John grinste mitleidig. Früher hätte ihn eine solche Anschuldigung in einen Kampf auf Leben und Tod getrieben, nun ließ es ihn kalt. Womöglich ließ sich seine Gelassenheit dadurch erklären, dass er selbst nichts mehr zu verlieren hatte und dass Geoffrey ihm ohnehin gleichgültig war.
Angekettet saßen sie da, stumm und völlig ahnungslos, wohin es gehen würde. Durch einen Spalt im Holz konnte John beobachten, wie ein Fremder mit schwarzem Hut, der von mehreren Fackelträgern begleitet wurde, Fergusson zum Abschied einen gut gefüllten Lederbeutel überreichte. Es wirkte beinahe, als ob die Gefangenen wie Vieh den Besitzer wechselten.

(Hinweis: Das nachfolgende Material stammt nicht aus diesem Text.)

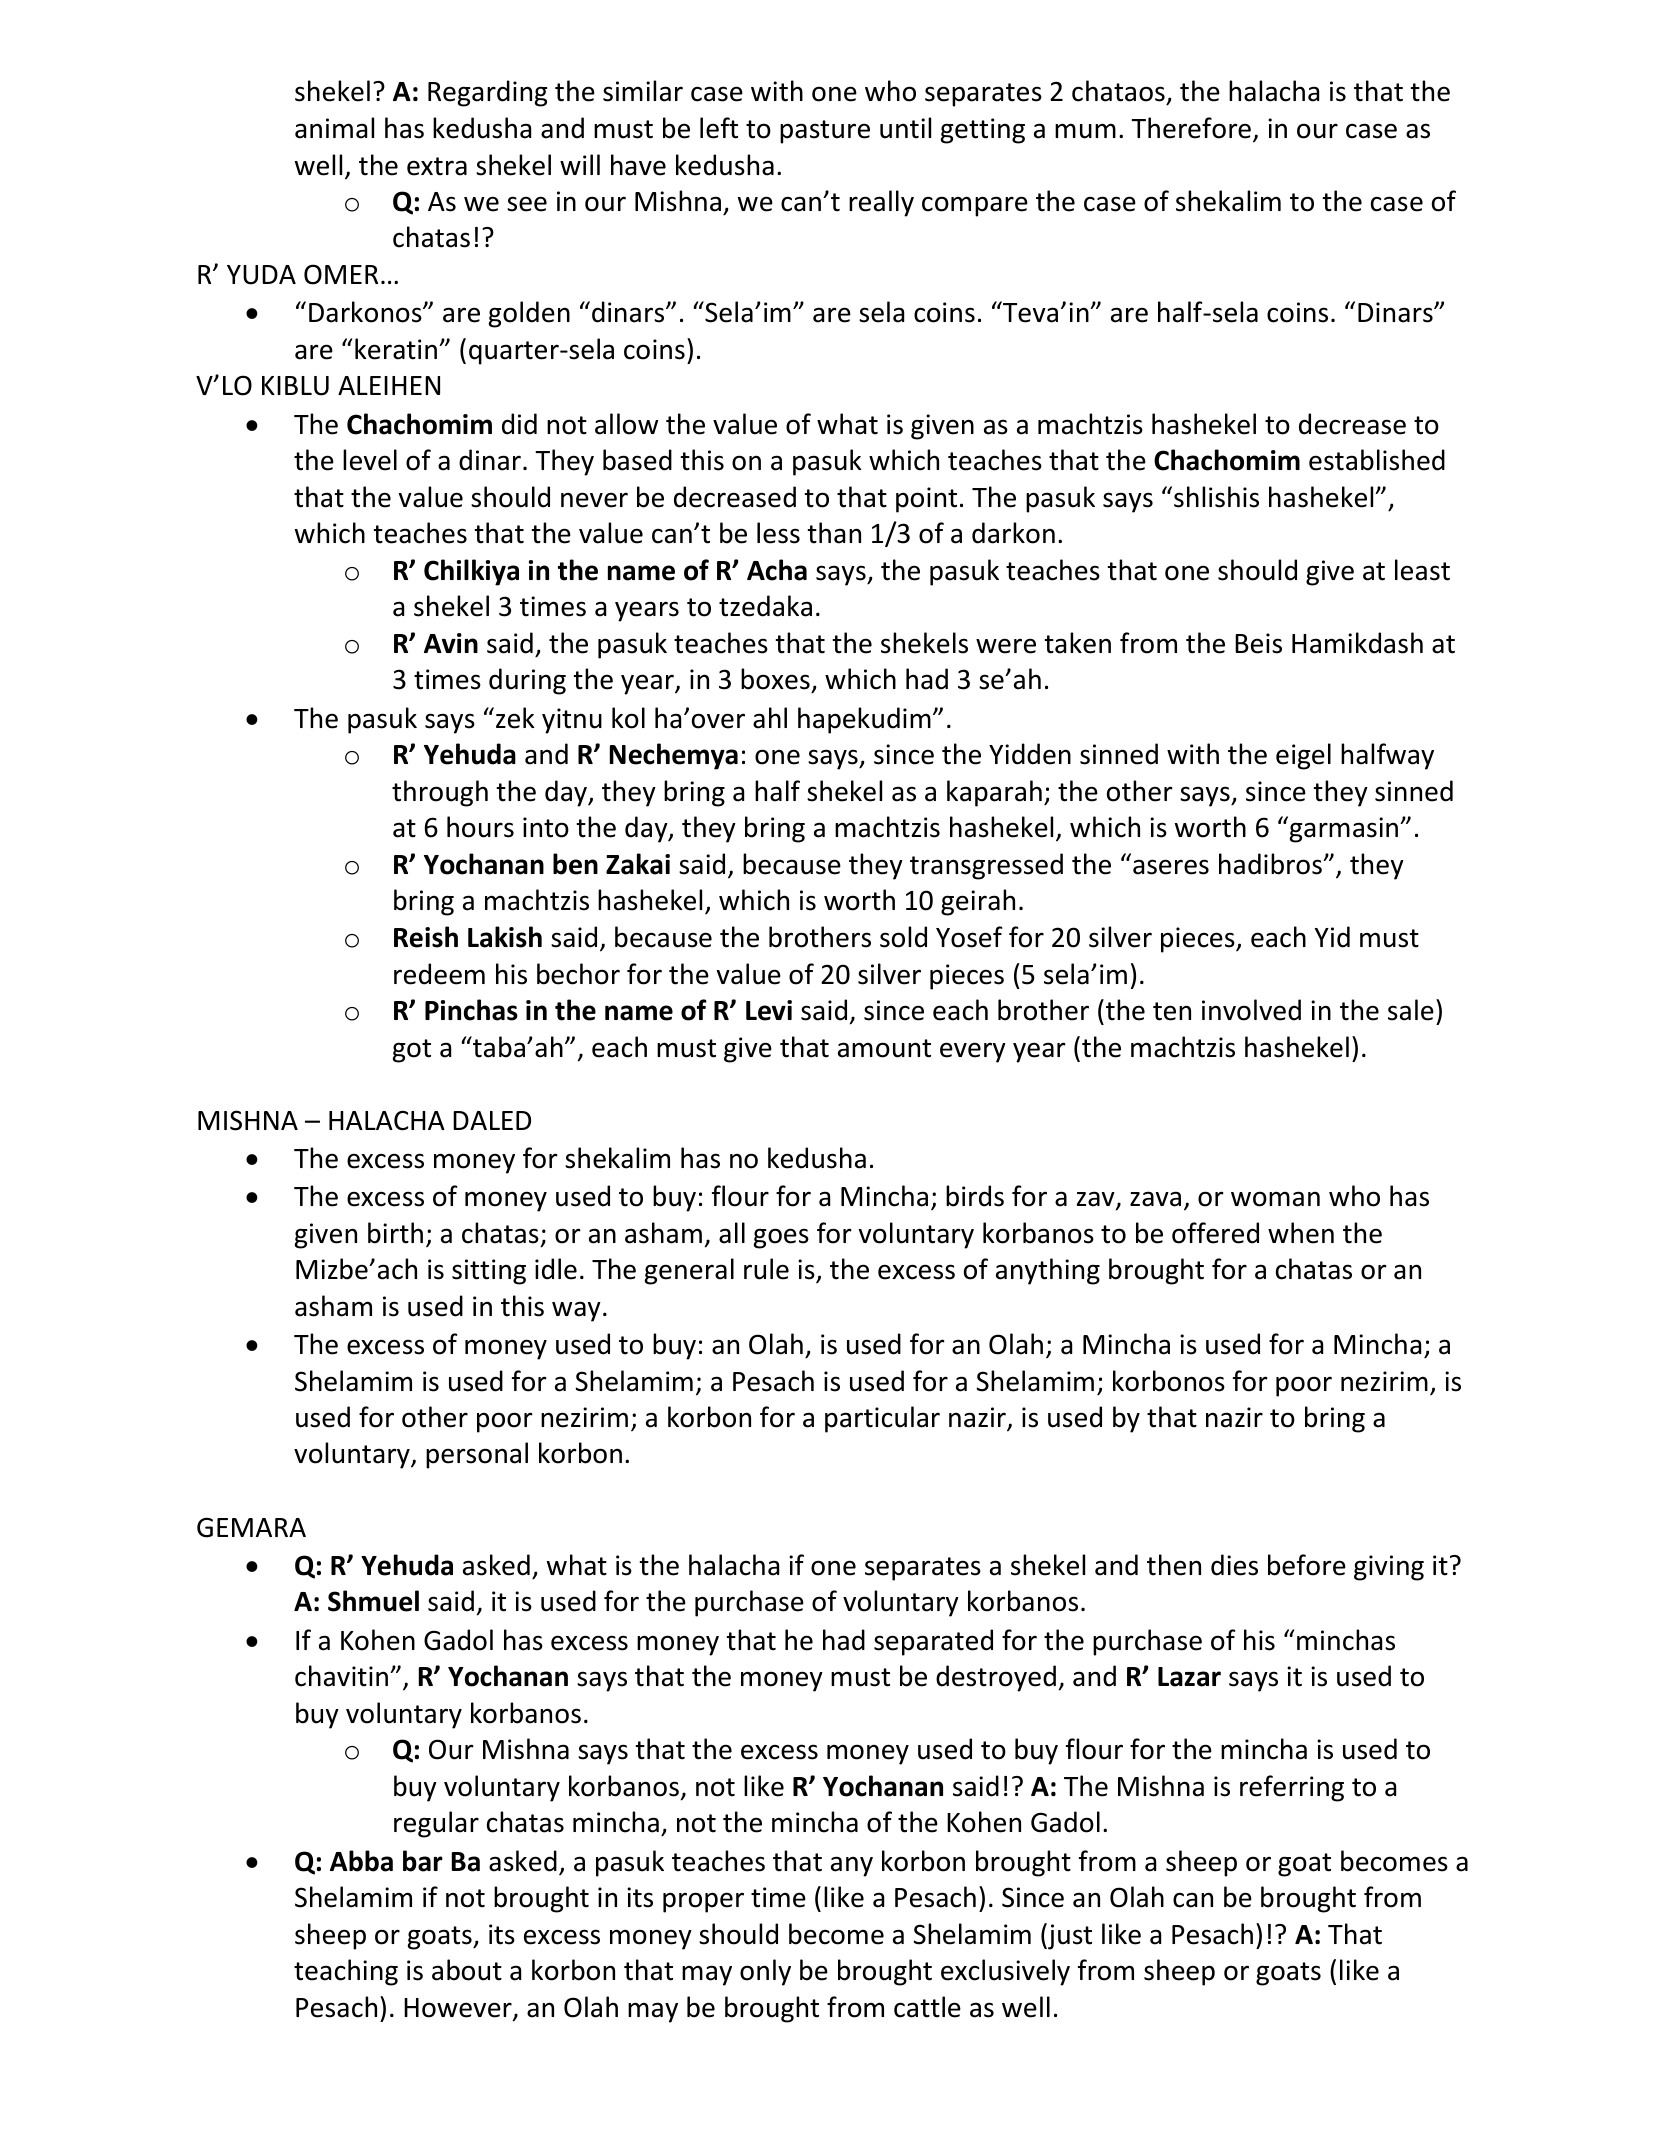 The height and width of the screenshot is (2156, 1666). I want to click on when, so click(1301, 1233).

Eine innere Stimme verriet John, dass das nichts Gutes bedeuten konnte, aber er sagte nichts zu den übrigen Männern, um sie nicht weiter zu ängstigen. Mit einem Ruck setzte sich der Wagen in Bewegung.
»Wird man uns töten?« Malcolms Stimme zitterte vor Angst.
»Nein«, beschwichtigte ihn John. »Wir werden in ein anderes Gefängnis verlegt.« Nun wünschte er sich doch, dass Paddy in seinem Wagen sitzen würde. Er hatte immer eine Idee und zudem das hellseherische Talent seiner verstorbenen Mutter geerbt.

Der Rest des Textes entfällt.